安平抿了抿唇想要说些什么,但片刻后又微叹了口气道:“陛下大约只是一时生气, 未必是不喜欢殿下了,此事多生变数,殿下还是不要多问了。”
萧明锦原本还真没指望他能说出什么有用的法子来, 偏他现下扭扭捏捏的, 倒还真就叫他生出了点兴趣。
他唬着一张脸, 瞪着安平道:“你敢在孤面前藏秘密了?你要记得是孤把你从御花园救回来的!”
安平见着他这般模样, 顿时面上显出了些为难。
萧明锦见状顿时便打算乘胜追击,用手指一下一下地戳着他:“快说快说, 不然等孤回了宫非要治你的罪不可。”
安平这才有些迟疑道:“此事原就有些虚无缥缈,奴才便是说了,殿下也只当做个乐子听听便好,不要当真。”
直到看着萧明锦点了头, 他才轻声道:“自从殿下在御花园将奴才救走后,那些欺负人的太监们便因见到了殿下的威风而心有余悸。”
萧明锦闻言也不顾上哭了, 立刻便有些骄傲地挺了挺胸膛, 紧接着便听到安平说:“他们生怕奴才在殿下面前说他们坏话, 便一直想着要讨好奴才,殿下也知道的, 宫中的太监们大都有些千奇百怪的门路,此事便是他们告诉奴才的。”
他还没说什么事情呢,萧明锦便先皱起了眉,小太子没见过什么人间疾苦,前边十几年也就跟着沈瑞去渡口的时候算是瞧了眼民生,但反倒是叫他更嫉恶如仇了些。
“他们说得话能信吗?会不会是故意诓你的。”
安平垂眼道:“诓骗奴才倒是也不至于,毕竟他们原就是为着在奴才面前卖个好罢了。这些太监们在宫中的时间久了,难免有自己的消息来源,只是真假奴才的确是核对不上,所以也就是当做个乐子说与殿下听听便罢了。”
萧明锦眉心这才算是舒展了些:“那你接着说说吧。”
“殿下应当听闻过冷亭居士?听闻他前不久正出现在中都城郊。”
萧明锦顿时瞪大了眼睛,冷亭居士乃是汴朝有名的大儒,听闻若是能够得了他的教导,日后定然是大有作为的,只是他素来喜静,爱好云游,极少有人能觅得他的踪迹。
“此事可当真?”
安平无奈道:“汴朝上下都知晓冷亭居士最是难寻,这消息实在是难以辨别真假,远不应当拿到殿下面前来说的。只不过方才听了殿下的话,奴才一时心急才说出来的。”

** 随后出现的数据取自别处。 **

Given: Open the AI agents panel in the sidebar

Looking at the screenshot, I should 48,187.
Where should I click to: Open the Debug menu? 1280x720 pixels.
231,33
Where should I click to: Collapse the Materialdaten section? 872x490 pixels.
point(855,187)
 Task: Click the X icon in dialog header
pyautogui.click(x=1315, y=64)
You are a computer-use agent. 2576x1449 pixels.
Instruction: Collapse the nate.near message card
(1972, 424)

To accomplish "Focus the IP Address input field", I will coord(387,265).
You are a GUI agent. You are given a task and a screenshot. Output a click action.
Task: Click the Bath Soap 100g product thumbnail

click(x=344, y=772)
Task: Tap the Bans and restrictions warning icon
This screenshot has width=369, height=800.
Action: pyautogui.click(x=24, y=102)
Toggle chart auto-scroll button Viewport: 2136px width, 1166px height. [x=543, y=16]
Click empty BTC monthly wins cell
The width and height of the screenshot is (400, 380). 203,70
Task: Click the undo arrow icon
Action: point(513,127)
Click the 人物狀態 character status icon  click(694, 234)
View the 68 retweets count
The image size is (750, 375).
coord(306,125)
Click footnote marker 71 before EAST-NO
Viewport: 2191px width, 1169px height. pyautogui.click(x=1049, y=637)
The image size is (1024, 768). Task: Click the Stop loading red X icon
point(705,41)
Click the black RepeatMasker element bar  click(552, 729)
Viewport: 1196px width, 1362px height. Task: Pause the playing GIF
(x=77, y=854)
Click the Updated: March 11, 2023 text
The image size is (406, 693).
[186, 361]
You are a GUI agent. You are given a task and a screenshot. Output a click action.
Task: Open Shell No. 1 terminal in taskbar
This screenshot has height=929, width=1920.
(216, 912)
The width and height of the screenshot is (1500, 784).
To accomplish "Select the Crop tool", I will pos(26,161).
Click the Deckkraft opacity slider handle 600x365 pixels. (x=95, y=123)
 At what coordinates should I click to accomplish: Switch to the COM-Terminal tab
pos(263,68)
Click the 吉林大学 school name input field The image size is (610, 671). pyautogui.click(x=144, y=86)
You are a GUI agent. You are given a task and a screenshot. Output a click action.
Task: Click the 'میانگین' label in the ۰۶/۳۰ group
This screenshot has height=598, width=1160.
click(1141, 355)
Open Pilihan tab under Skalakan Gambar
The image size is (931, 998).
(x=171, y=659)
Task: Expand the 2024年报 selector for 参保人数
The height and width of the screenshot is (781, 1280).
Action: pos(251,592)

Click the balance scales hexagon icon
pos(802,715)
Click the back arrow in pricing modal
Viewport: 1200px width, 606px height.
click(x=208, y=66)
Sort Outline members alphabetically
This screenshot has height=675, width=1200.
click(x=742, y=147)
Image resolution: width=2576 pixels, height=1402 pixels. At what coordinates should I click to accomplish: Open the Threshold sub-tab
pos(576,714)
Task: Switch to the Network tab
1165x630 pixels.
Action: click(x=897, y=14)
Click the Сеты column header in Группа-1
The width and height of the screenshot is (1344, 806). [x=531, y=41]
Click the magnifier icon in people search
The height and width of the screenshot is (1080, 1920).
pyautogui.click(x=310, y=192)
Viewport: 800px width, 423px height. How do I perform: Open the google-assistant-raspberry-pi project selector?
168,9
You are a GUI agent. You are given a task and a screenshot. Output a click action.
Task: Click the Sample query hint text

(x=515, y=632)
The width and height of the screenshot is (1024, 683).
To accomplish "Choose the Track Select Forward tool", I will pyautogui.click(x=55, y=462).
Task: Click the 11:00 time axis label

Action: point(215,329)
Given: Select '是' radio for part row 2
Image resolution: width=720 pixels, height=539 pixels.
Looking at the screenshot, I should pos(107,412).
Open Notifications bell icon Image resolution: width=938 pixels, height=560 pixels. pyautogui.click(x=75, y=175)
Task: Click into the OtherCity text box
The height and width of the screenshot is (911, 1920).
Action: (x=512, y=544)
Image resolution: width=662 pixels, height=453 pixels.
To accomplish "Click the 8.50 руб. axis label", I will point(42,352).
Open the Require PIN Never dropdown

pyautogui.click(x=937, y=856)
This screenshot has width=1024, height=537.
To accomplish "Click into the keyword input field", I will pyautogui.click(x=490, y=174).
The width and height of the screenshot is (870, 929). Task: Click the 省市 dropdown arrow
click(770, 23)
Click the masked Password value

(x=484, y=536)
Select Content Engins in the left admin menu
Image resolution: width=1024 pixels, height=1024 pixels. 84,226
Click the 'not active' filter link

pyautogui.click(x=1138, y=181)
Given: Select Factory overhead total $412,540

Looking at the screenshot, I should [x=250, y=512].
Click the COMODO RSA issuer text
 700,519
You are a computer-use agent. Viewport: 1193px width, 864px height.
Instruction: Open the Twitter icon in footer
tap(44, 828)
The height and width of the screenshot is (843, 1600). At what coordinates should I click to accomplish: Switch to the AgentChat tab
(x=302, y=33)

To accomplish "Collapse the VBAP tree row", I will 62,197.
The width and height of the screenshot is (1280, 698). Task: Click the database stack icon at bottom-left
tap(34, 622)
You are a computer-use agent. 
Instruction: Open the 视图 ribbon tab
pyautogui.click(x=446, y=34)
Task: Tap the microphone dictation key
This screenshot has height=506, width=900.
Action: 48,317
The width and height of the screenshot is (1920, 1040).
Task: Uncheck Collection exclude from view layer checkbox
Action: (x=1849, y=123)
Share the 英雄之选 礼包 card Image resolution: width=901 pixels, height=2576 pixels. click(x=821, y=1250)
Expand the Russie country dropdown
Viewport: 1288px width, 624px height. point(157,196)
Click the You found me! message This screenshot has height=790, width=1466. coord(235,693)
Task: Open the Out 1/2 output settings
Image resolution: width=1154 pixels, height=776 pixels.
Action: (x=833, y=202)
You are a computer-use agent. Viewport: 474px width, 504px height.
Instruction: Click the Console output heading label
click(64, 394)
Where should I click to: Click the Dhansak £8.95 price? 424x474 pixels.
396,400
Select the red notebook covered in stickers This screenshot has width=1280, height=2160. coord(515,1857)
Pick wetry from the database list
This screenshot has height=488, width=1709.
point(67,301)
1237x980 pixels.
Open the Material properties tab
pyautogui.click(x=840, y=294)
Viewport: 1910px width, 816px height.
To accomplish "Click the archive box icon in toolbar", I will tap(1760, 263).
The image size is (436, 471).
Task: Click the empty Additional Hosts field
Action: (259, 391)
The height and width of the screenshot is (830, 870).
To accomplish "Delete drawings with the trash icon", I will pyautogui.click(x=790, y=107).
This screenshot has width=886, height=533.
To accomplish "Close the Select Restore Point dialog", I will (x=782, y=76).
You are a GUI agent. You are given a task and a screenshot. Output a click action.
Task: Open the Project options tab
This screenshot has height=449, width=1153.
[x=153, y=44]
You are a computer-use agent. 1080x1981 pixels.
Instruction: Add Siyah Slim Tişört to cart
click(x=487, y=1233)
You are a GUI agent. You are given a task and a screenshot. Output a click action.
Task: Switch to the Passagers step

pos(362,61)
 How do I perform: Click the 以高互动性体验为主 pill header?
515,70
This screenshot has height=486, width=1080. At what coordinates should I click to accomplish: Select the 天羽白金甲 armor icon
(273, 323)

“想来陛下之所以发怒无非便是因为殿下功课懈怠,若是殿下得了冷亭居士的教导,陛下定然是要高兴的,彼此也就不会冷落殿下了。”
萧明锦闻言一怔,对啊,若是他能得了冷亭居士的青眼,父皇非但不会同他生气,说不定还要好好夸奖他一番呢。
思及此处,萧明锦顿时兴致勃勃道:“那几个小太监可曾说过冷亭居士出现在何处吗?”
“原不过是说些闲话,奴才并没有仔细问过。”
看着萧明锦有些失望的眼神,安平又道:“此事尚且不知道真假,殿下不要急,等到回宫后奴才再去仔细问问。”
“好,若是此事办得好,孤要好好地赏你。记住,不要被旁人知晓了,若是叫父皇知道了,便算不得惊喜了。”
安平颔首道:“殿下放心。”
萧明锦现下已经不伤心了,他要振作起来,找到冷亭居士,给父皇和表哥一个大大的惊喜。
“主子,陆家那边几天都没有消息,只怕要出岔子。”
景王将靴子搭在矮桌上慢悠悠地品了口茶,看着下首的侍女道:“陆思衡行事最为谨慎,同於氏联姻也算是他眼下最好的选择了,且先等着看吧,不必急于一时。”
“只是奴才担心,他这么长时间都没有回应,会不会是有了什么心上人?”
景王嗤笑一声道:“你太不了解他,他这种人生来就是要为着陆家卖命的,就算真的对谁动了心思,也永远有一个陆家挡在前面,他不会不考虑的。”
侍女也知道自己说了多可笑的话,闻言也便不敢再多说些什么。
“那位江太傅查得如何了?”
侍女垂头道:“已经查清楚了,是今年的新科探花,商贾出身,原本是要往着翰林院去的,结果被沈家的公子从中作梗,摇身成了太子太傅。”
“翰林院?”
景王沉吟了片刻,忽而笑道:“看来我这位好皇兄是打算将他养成刺向世家的一柄刀刃了。只可惜,现下棋子已然费了大半,这样好用的刀被他放到他那宝贝儿子身边教书,可见妇人之仁。”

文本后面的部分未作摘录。